Accountability Now started off strong. Its founders were Jane Hamsher, a pioneering blogger at Firedoglake, and Glenn Greenwald, the legal blogger-turned-author. It was rooted in the tradition of anti-sellout primary challenges—Hamsher had ginned up support for Ned Lamont’s 2006 race against Sen. Joe Lieberman. (Lieberman lost the primary then beat Lamont as the Connecticut for Lieberman independent candidate.) Enemies like Lanny Davis buzzed about the PAC right away.
But nobody donated to it. According to its post-election report from 2010, Accountability Now PAC raised only $77,973.95. And little of that went directly to candidates—it was chewed up by strategists and lawyers.

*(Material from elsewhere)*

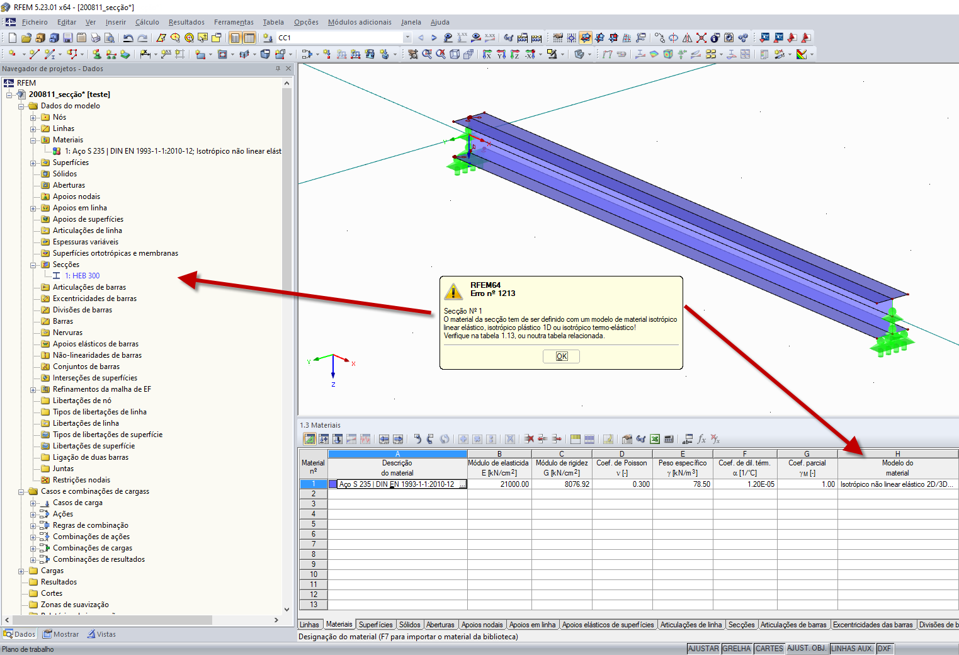959x655 pixels.
Task: Toggle the CARTES status bar button
Action: [x=769, y=648]
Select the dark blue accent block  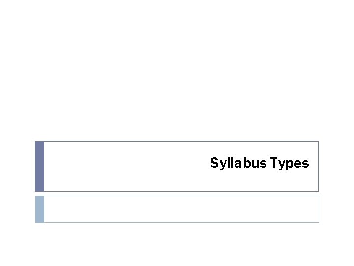[40, 166]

“It was really hard in 2010 to convince good progressives to challenge incumbents,” says Greenwald. “They perceived (accurately) that the general election would be an anti-Dem bloodbath, so why take all the huge risks to challenge an establishment-approved candidate?” The PAC did what it could for Bill Halter, the lieutenant governor of Arkansas, who challenged Sen. Blanche Lincoln from the left. He lost. “After that election, Jane and I both realized that even if Halter had won, it wouldn't have changed anything. He would have just blended into the Dem Party woodwork, would have been just another annoying centrist (like Ned Lamont would have been), and he would have been tied around our neck.”

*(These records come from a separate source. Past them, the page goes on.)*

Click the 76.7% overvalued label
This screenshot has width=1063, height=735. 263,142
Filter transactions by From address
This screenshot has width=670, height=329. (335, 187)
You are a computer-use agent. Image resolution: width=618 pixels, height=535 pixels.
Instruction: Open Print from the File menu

North Carolina First didn’t even get that far. It was supposed to be a third party, set up by the SEIU and allied unions to run candidates against Democrats who voted against health care. It petered out before the midterms. But the PCCC has endured. It gathers potential donor names with frequent petition drives. (“Pass a new Glass-Steagall!”) It endorses early.

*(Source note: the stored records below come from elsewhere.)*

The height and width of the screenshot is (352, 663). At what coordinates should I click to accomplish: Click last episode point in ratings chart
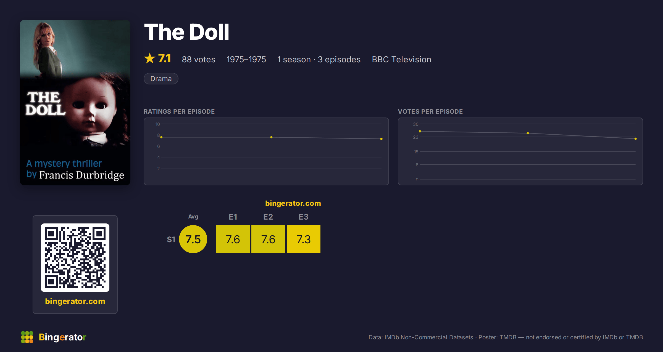[x=382, y=139]
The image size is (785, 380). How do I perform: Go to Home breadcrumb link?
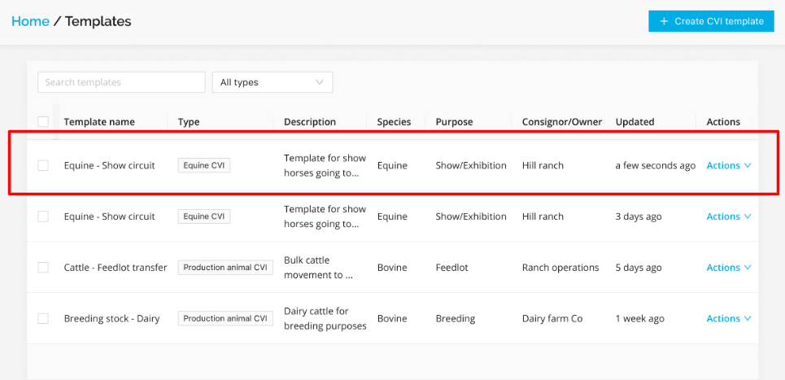pos(30,21)
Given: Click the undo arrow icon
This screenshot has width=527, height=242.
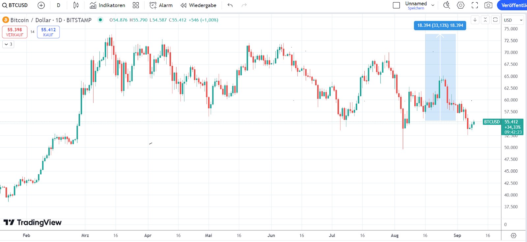Looking at the screenshot, I should coord(230,5).
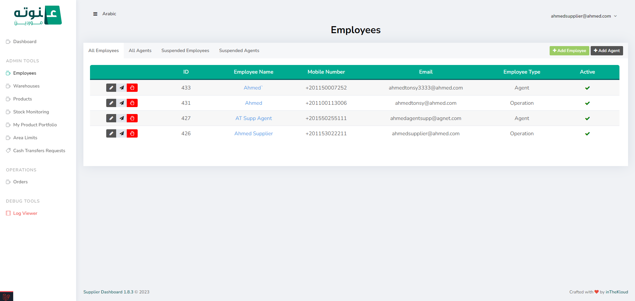Open the AT Supp Agent employee name link
Image resolution: width=635 pixels, height=301 pixels.
(253, 118)
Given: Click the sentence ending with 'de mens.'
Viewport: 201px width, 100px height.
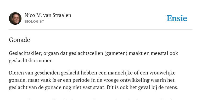Looking at the screenshot, I should click(142, 88).
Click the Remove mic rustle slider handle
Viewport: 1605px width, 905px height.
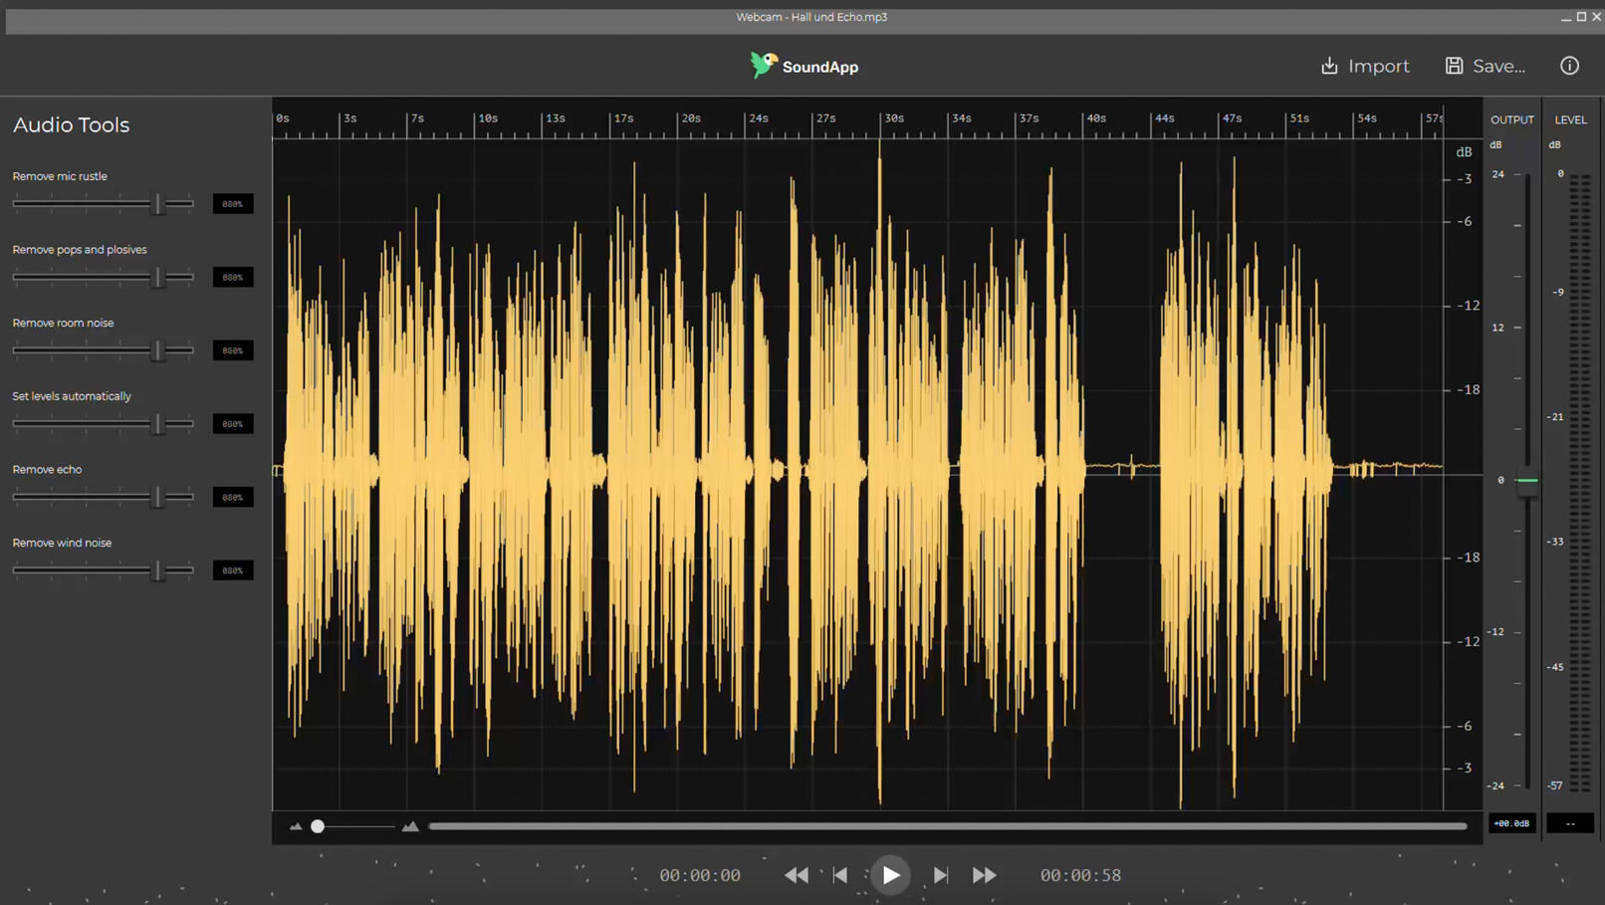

It doesn’t have all that much money. The PCCC raised $300,000 for the ill-fated Halter campaign. That’s $200,000 less than the one check Sheldon Adelson cut for Scott Walker’s recall defense campaign. Together with Democracy for America (founded by Howard Dean before he ruled the Democratic National Committee), it spent $2 million on Wisconsin campaign ads. Again, that is still less than a handful of Walker donors were able to chip in—and less than half as much money as sits in the pro-Newt Gingrich Winning Our Future super PAC.
There are activists who fret about this, and there are activists who settle. A few veterans of the labor movement explained that the makeup of the Democratic Party, and the makeup of the country, simply doesn’t allow for many progressive “accountability” campaigns. Stubborn Gallup polls tell them that “conservatives” outnumber “liberals” by a 2-to-1 ratio. If labor unions wanted to fund more super PACs, they’d be limited by the fact that their membership includes scores of conservatives. “They are too concerned about their decline to challenge the party,” argues labor veteran Rich Yeselson.
Some liberal tycoons could fix that. Decades ago, they figured this out. In 1968, before the campaign finance reforms that (temporarily) made this impossible, a small group of mega-donors funded most of Eugene McCarthy’s presidential campaign. The Democratic Party’s official position on Vietnam was changed for good. Today’s conservative mega-donors have merely reverse-engineered the strategy. But only six short years after they beat Lieberman with Ned Lamont, progressives can’t convince the new tycoons to sign up again.
“We had so many Democrats undermine us that year,” remembers Lamont’s campaign manager, an old labor hand named Tom Swan. “I think the right understood the Lamont-Lieberman primary better than progressives did.”